Inventaire

Jour de semaine, la soirée est bien entamée. Blabla sur une appli' dating, nouveau fléau qui pullule sur les téléphones comme les tapins au bois de Boulogne.
Le courant passe vite et bien avec la fille derrière l’écran, une gérante de boutique de fringues ; je propose de se voir.
- J’suis d’inventaire ce soir, ça risque de durer…Mais viens me tenir compagnie, enfin si ça te dit…Ce sera plus sympa…Apporte de quoi trinquer.

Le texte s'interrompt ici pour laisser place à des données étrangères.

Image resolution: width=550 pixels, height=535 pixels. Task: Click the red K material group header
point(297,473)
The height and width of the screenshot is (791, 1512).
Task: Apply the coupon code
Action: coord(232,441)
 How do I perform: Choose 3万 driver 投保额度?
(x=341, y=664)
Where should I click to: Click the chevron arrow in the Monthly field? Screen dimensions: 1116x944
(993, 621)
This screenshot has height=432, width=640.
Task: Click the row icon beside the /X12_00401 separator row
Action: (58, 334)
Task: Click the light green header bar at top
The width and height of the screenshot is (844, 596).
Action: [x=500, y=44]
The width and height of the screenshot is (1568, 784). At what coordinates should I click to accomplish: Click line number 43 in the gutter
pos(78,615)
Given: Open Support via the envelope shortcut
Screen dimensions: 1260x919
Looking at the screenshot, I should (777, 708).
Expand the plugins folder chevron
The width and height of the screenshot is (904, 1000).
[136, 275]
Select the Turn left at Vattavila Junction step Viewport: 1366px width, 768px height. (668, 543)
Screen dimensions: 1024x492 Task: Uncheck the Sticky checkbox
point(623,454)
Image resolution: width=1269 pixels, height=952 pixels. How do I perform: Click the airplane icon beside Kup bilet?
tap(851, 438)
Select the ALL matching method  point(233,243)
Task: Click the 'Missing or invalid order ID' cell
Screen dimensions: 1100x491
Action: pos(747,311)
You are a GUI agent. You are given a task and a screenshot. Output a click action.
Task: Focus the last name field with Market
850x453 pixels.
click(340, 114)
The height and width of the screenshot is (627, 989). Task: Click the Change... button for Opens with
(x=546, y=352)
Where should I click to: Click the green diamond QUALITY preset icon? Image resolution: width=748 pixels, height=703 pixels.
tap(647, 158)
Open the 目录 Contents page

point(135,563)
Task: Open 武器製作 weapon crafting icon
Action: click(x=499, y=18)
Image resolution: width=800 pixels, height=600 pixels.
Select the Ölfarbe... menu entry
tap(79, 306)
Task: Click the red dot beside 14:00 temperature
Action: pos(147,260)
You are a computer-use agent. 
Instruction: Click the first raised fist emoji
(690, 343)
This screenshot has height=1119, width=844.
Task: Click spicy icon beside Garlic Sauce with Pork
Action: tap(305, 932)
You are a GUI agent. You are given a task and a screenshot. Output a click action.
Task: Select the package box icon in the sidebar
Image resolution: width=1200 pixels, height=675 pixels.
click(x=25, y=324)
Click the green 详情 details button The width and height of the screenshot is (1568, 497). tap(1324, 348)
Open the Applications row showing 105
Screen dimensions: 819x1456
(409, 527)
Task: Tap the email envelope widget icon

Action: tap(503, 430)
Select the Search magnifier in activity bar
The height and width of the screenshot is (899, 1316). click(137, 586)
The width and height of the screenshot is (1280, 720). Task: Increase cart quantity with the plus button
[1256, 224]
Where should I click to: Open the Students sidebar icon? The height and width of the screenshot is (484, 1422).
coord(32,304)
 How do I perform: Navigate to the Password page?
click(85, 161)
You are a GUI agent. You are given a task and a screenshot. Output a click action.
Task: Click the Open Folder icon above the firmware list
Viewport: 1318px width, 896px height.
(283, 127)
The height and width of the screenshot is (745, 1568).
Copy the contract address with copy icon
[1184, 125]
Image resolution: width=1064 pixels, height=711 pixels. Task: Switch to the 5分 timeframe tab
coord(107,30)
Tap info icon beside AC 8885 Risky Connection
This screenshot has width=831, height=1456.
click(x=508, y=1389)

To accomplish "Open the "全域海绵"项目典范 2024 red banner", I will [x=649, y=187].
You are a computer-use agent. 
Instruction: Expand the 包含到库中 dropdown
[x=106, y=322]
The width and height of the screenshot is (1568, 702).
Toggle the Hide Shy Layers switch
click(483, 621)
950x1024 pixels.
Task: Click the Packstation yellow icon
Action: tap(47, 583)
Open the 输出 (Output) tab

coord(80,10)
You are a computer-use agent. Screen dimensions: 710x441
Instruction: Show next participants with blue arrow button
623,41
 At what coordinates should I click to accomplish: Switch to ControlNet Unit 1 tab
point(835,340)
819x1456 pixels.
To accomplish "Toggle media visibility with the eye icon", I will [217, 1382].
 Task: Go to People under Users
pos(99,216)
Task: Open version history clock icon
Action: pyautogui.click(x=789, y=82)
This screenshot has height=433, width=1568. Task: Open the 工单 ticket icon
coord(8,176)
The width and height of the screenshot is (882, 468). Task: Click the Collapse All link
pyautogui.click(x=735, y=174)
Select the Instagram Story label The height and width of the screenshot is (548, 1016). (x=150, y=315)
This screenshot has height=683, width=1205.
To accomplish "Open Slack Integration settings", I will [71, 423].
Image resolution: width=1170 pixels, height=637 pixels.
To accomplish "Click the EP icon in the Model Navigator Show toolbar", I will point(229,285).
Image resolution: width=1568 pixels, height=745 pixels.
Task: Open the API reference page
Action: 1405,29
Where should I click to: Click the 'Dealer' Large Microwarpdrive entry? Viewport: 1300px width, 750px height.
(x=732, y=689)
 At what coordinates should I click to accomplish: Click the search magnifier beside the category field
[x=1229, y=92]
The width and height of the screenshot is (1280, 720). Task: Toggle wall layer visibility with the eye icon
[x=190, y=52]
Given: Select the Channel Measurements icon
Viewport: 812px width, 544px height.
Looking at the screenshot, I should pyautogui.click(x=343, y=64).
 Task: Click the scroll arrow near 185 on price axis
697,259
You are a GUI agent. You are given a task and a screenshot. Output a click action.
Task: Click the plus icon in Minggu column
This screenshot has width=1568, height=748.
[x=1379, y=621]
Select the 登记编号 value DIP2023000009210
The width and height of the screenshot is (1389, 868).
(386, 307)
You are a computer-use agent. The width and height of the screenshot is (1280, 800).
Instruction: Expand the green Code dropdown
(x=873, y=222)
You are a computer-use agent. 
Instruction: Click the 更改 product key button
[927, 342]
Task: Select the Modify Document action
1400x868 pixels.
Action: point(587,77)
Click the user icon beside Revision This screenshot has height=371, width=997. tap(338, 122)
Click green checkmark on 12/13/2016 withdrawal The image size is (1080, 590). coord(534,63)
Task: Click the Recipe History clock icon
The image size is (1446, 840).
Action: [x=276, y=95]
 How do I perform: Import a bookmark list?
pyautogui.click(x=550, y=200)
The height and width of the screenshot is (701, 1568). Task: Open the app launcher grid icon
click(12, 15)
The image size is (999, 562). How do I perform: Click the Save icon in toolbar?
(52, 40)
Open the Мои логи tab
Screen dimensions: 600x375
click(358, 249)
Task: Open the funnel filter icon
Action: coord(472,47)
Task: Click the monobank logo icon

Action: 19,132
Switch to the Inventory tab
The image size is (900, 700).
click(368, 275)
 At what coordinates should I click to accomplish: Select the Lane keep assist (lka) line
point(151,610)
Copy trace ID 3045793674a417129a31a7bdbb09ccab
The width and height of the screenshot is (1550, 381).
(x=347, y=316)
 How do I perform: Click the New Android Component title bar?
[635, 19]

Une heure plus tard je toque du pied dans la porte, les mains pleines d’une bouteille de rouge, d’un tire-bouchon ainsi que de deux verres à vin. La fille s’amène, conforme à sa photo : petite blonde aux grands yeux marrons. Sourires mutuels à travers la vitre.
Elle fait jouer la serrure,  d’une courbette de bras m’invite à rentrer puis s’en retourne fissa tapoter derrière son comptoir.
Je nous sers, tchin-tchin, elle siffle une bonne gorgée. On se raconte un peu nos vies pendant qu’elle poursuit sa besogne.
- Alors dis-moi, si toi aussi t’y allais de ton inventaire ?
- C’est-à-dire ?
- Tu sais bien…Côté nana ; fais moi ton p’tit bilan.
Tandis que je lui narre quelques rencontres tantôt sympas tantôt pénibles, elle va et vient des cartons déballés à son écran d’ordinateur, ponctuant régulièrement mes phrases d’approbations furtives, histoire de signifier qu’elle écoute.
En plein milieu d’une anecdote, elle me coupe brusquement :
- Merde, cette référence…Je crois que j’l’ai compté deux fois !
- Ah ?
- Et ouais…Ça t’arrive jamais, toi, quand tu fais l’inventaire de tes coup d'un soir, de réaliser que t’as compté deux fois la même ?
Perplexe, je la fixe. Les grands yeux marron virent au noir.
- La Souris Verte, rue Marcadet. Ensuite j’t’ai fait monter chez moi. Y’a deux ans. Ça t’parle ?
Regard fuyant, bredouillant des excuses vaseuses, je vais pour la resservir. Elle m’envoie ce qu’il lui reste au fond du verre en plein visage.
- Prends tes verres et barre-toi. Laisse la bouteille.
Je file terminer la soirée au fin fond d’un grec. Seul dans la salle, attablé devant mon plateau, je farfouille en vain dans mon crâne tout en tortillant mes frites froides.